### PROBLEM DESCRIPTION
Examine the entries and show every line in which the word "link" is found.

Saved entries:
========

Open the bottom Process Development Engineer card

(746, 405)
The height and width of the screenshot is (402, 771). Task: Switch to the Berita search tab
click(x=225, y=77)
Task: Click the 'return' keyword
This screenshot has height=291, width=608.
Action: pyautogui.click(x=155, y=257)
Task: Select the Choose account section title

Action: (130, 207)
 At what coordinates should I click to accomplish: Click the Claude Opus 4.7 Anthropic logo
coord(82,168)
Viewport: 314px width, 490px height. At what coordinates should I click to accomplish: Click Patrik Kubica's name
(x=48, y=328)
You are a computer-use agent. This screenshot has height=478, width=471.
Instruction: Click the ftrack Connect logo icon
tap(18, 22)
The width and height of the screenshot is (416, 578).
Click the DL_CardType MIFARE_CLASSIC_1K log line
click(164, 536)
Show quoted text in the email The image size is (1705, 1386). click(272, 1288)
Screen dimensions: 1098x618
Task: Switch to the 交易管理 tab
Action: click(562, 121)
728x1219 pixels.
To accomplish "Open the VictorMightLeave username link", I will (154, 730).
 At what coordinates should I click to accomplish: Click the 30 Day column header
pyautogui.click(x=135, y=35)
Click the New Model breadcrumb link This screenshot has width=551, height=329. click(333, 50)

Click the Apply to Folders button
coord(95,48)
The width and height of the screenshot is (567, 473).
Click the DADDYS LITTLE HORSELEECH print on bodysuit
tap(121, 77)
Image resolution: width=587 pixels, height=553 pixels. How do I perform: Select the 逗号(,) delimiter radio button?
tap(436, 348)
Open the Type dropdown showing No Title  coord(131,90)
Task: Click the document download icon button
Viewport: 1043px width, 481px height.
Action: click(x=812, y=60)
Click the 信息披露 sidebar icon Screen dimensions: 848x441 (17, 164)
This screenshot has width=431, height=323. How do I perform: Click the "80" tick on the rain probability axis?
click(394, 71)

========

### RESULT OF THE TASK
To accomplish "Open the VictorMightLeave username link", I will (154, 730).
Click the New Model breadcrumb link This screenshot has width=551, height=329. click(333, 50)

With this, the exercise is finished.